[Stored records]
[Start of Attachment]

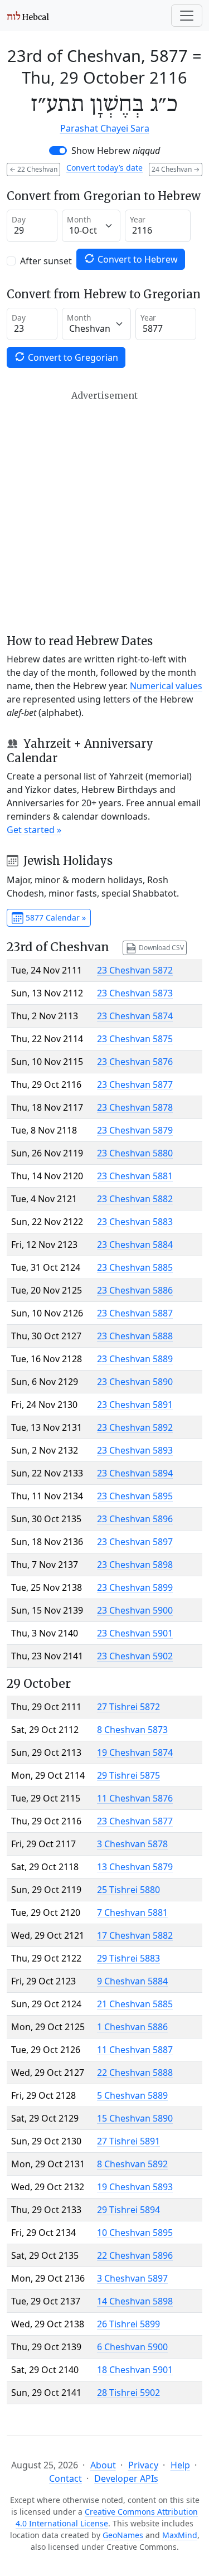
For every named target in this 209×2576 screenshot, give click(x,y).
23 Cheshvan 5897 (135, 1542)
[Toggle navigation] (186, 15)
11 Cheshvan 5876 (135, 1798)
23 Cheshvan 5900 (135, 1610)
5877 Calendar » (54, 917)
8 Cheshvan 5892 (132, 2164)
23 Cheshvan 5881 (135, 1176)
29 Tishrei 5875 (128, 1775)
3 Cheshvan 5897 (132, 2278)
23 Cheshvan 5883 (135, 1222)
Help (180, 2465)
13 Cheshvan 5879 (135, 1867)
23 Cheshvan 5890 (135, 1382)
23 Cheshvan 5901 (135, 1633)
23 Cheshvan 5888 (135, 1336)
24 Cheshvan (176, 169)
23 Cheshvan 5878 (135, 1107)
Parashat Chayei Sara (104, 128)
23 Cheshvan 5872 (135, 970)
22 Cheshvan (33, 169)
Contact (65, 2478)
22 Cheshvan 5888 (135, 2072)
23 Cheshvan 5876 (135, 1061)
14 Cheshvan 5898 (135, 2301)
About (103, 2465)
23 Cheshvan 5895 (135, 1496)
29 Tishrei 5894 (128, 2210)
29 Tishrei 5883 (128, 1958)
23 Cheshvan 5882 (135, 1199)
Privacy (143, 2465)
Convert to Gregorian (72, 357)
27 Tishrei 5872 (128, 1707)
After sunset (46, 261)
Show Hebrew (115, 150)
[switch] (58, 150)
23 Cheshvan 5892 (135, 1427)
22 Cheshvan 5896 (135, 2255)
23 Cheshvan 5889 (135, 1359)
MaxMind (179, 2535)
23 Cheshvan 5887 (135, 1313)
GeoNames (123, 2535)
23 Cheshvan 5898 (135, 1564)
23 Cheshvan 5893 (135, 1450)
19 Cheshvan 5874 (135, 1752)
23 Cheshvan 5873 (135, 993)
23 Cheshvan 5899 (135, 1587)
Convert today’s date (104, 167)
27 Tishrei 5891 (128, 2141)
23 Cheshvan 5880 (135, 1153)
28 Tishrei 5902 (128, 2392)
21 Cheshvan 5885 (135, 2004)
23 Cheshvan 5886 (135, 1290)
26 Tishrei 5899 (128, 2324)
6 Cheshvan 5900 (132, 2347)
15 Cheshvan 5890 (135, 2118)
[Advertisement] (104, 512)
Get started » (34, 830)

[End of Attachment]

### Work task
Using the records above, copy all lines that include the word "Tishrei".

### Finished exercise
29 Tishrei 5875 (128, 1775)
29 Tishrei 5894 (128, 2210)
29 Tishrei 5883 (128, 1958)
27 Tishrei 5872 (128, 1707)
27 Tishrei 5891 (128, 2141)
28 Tishrei 5902 (128, 2392)
26 Tishrei 5899 (128, 2324)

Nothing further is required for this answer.